“Yes”—with increasing wonder—“and it has never been out of this parlor.”
“There are no other young ladies in this house?”
“No; there are not.”
“Then why—why, when I k-kissed your photograph in yonder album, while waiting for you, did that wretched bird imitate your voice and say: ‘Don’t do that, Herbert, please don’t!’”
The Safest Place
A city gentleman was recently invited down to the country for “a day with the birds.” His aim was not remarkable for its accuracy, to the great disgust of the man in attendance, whose tip was generally regulated by the size of the bag.
“Dear me!” at last exclaimed the sportsman, “but the birds seem exceptionally strong on the wing this year.”
“Not all of ’em, sir,” was the answer. “You’ve shot at the same bird about a dozen times. ‘E’s a-follerin’ you about, sir.”
“Following me about? Nonsense! Why should a bird do that?”
“Well, sir,” came the reply. “I dunno, I’m sure, unless ’e’s ‘angin’ ’round you for safety.”
An Inspiring Model
Little Johnnie, having in his possession a couple of bantam hens, which laid very small eggs, suddenly hit on a plan. Going the next morning to the fowl-run, Johnnie’s father was surprised to find an ostrich egg tied to one of the beams, and above it a card, with the words:
“Keep your eye on this and do your best.”
When the Honeymoon Began
A minister in a Western town was called upon one afternoon to perform the marriage ceremony between a negro couple—the negro preacher of the town being absent from home.
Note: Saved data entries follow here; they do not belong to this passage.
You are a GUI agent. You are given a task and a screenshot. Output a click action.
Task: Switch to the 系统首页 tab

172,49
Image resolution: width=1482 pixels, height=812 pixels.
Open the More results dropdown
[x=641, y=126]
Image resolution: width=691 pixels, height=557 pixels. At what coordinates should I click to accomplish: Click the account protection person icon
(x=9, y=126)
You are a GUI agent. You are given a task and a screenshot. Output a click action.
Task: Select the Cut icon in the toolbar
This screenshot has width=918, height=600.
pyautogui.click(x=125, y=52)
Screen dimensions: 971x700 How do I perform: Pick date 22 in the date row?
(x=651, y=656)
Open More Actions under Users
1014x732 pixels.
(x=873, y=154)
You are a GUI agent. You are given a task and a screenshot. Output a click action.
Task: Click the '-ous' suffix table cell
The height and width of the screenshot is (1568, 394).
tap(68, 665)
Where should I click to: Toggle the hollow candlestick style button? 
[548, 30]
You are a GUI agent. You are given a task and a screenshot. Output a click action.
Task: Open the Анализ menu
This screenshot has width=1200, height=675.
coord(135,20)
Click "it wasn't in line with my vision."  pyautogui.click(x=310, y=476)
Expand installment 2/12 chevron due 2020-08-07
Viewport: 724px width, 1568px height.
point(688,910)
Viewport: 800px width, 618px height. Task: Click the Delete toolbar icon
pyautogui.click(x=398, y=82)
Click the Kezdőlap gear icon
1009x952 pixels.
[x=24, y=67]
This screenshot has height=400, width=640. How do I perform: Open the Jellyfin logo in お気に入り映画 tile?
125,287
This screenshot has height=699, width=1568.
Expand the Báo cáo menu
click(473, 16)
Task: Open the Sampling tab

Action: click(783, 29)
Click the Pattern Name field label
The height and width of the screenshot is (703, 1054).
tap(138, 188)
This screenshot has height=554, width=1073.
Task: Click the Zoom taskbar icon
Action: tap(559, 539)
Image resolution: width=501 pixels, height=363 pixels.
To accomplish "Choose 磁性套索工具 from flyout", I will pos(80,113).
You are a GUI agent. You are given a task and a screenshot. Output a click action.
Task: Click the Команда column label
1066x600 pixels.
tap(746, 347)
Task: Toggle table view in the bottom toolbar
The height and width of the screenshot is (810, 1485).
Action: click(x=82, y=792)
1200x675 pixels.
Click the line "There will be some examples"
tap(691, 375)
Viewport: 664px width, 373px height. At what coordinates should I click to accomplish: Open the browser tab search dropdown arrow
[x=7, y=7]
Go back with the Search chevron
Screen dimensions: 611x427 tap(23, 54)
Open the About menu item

After the ceremony the groom asked the price of the service.
“Oh, well,” said the minister, “you can pay me whatever you think it is worth to you.”
The negro turned and silently looked his bride over from head to foot, then, slowly rolling up the whites of his eyes, said:
“Lawd, sah, you has done ruined me for life, you has, for sure.”
And She Kept on Smoking
“Aunt Chloe, do you think you are a Christian?” asked a preacher of an old negro woman who was smoking a pipe.
“Yes, brudder, I ’spects I is.”
“Do you believe in the Bible?”
“Yes, brudder.”
“Do you know there is a passage in the Scripture that declares that nothing unclean shall inherit the Kingdom of Heaven?”
“Yes, I’se heard of it.”
“Well, you smoke, and there is nothing so unclean as the breath of a smoker. So what do you say to that?”
“Well, when I go dere I ’spects to leave my breff behind me.”
Doubtful Assurances
“Do you think they approved of my sermon?” asked the newly-appointed rector, hopeful that he had made a good impression.
“Yes, I think so,” replied his wife; “they were all nodding.”